It’s a blueprint that served his family well in the past.
It’s also a plan that could help Germantown Academy junior Jordan Longino, a two-sport standout, choose which of his loves to pursue at the high-major Division I level.
Pinned above the dynamic, 6-foot-5 quarterback’s bed in the family’s home in Bucks County, are handwritten goals sandwiched between a baby picture of Longino with his older brother, and a Germantown Academy poster.
Longino, also a smooth-operating shooting guard for the Patriots, first put pen to paper a few years ago at the behest of his father.
“Sometimes when my dad tells me to do stuff I might be like, ‘Are you serious?’” Longino said in a phone interview. “But he stayed after me. And the first time I did it, I was like, ‘Oh, wow. This really helps.' And I’ve just kinda done it every school year.”
On the basketball court, that approach has helped to draw college interest from Villanova, Virginia, Michigan, and Indiana. Official offers have already come from Florida, Temple, La Salle, Penn State, Rutgers, and Rhode Island, according to 247Sports.com.
In football, Northwestern and Penn State have inquired about the strong-armed quarterback’s services, according to Germantown Academy coach Matt Dence.
“One of my long-term goals has been to play in a power-5 conference in football or basketball and then eventually try to reach the NFL or NBA,” Longino said.
The written goals, however, are just the beginning. He also writes the “inputs” he believes will make them a reality.
“Lead the team. Execute the offense. Watch film.” Similar social and academic goals follow.
The strategy worked for his father, Eric.
Eric Longino, 53, grew up in Gary, Ind.
He later became a 6-foot-4 guard who led the University of Illinois-Chicago in scoring before transferring to Southern Methodist University, where he finished his college career.
After college, Eric Longino had a tryout with the NBA’s Cleveland Cavaliers. He also played briefly in the CBA with the Sioux Falls Skyforce, and was a graduate assistant coach in college.
Eric’s father, Aaron Longino Sr., now 76, started the goal-writing tradition.
“What gets you to the goal is what you do every day,” Eric Longino remembers his dad advising.
Now an executive at a major pharmaceutical company, Eric Longino said he modernized the language of the approach: “Maximize the inputs.”
His oldest son, Evan-Eric, also found success with he same approach.
After starring in basketball and baseball at Germantown Academy, Evan-Eric Longino chose basketball in college. He is now a redshirt sophomore guard at Kutztown University.
“It’s kind of like a tangible thing to look at almost every morning,” Jordan Longino said, “so you can see what you need to do.”

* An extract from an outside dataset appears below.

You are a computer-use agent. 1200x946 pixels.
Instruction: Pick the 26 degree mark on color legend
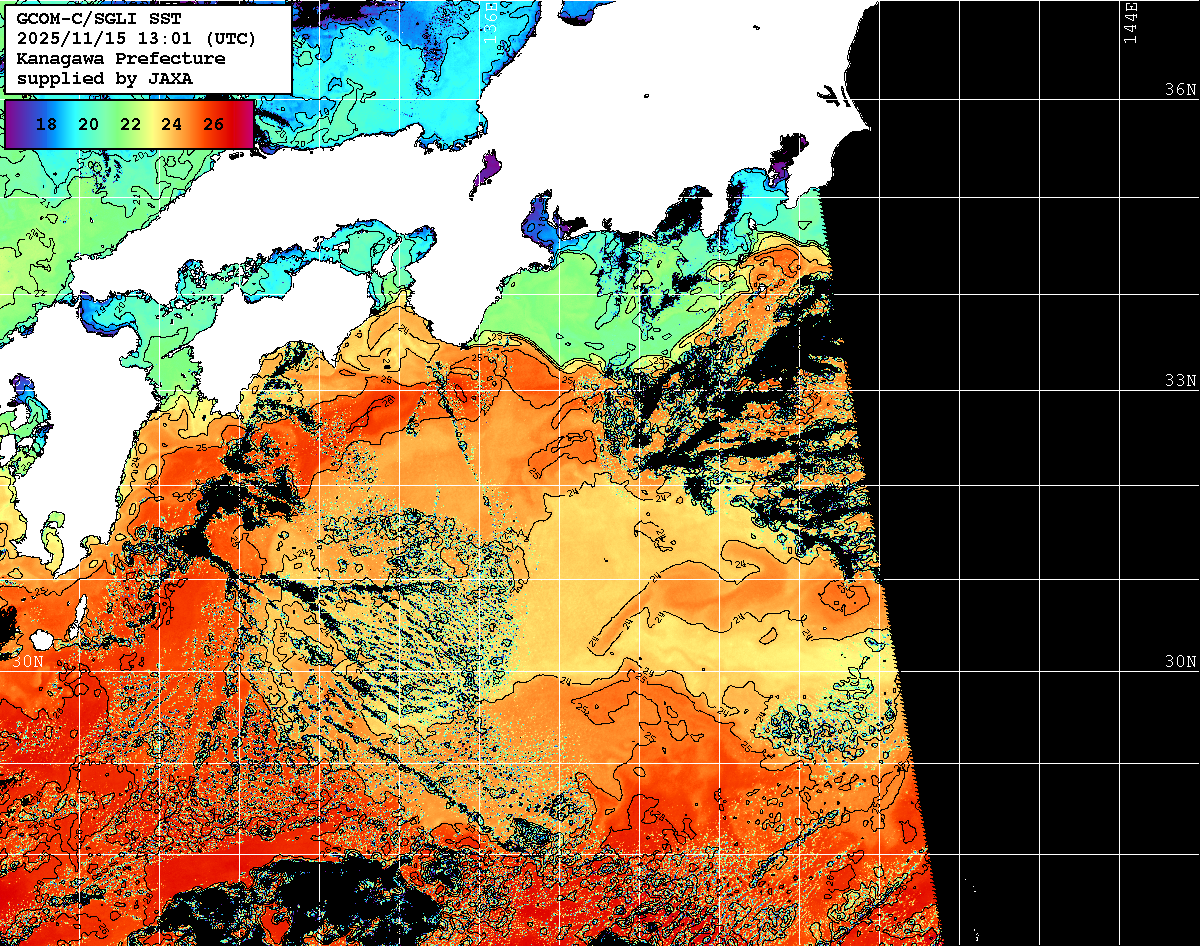tap(213, 124)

As a freshman on the court, Longino finished second in Inter-Ac scoring (21 points per game) -- just 13 total points behind top-scorer Deuce Turner of Malvern Prep.
Sophomore year, Longino finished with the third-highest scoring average (22.6 points) among players from the Catholic League and Inter-Ac, according to TedSilary.com.
At quarterback, a right-knee injury scuttled his entire freshman football season. Another tweak to that same knee cost him the second half of his sophomore season.
This season, he finished in relative good health with 1,964 passing yards, 16 touchdowns, and 4 interceptions. He also added 277 yards and 6 more touchdowns on the ground.
His poised and measured style of play in both sports, Longino said, will likely mirror the way he’ll decide which sport to play in college.
“That’s kind of my personality,” he said. “I like to see things happen in front of me. I don’t like to move too fast.”
That translates to a crafty, mid-range game on the court and a pass-first mentality on the field.
A recent basketball recruiting trip to Penn State put him back in touch with another quarterback-basketball standout from Germantown Academy, Kyle McCloskey, who started his college career playing football at Villanova before transferring into the Nittany Lions basketball program.
The two talked, Longino said, and he will continue to seek input from family, friends, and his AAU coaches within the Philly Pride organization.
“But, ultimately, it’s going to be my decision,” Longino said. “Right now, I just enjoy playing both [sports] and I’m just enjoying the recruiting process and taking everything in.”
His goals for the upcoming basketball season might change, but the goals of his parents, Eric and Tayna, remain the same.
“I want him to determine his own destiny,” Eric Longino said. “We want Jordan to do what he loves to do.”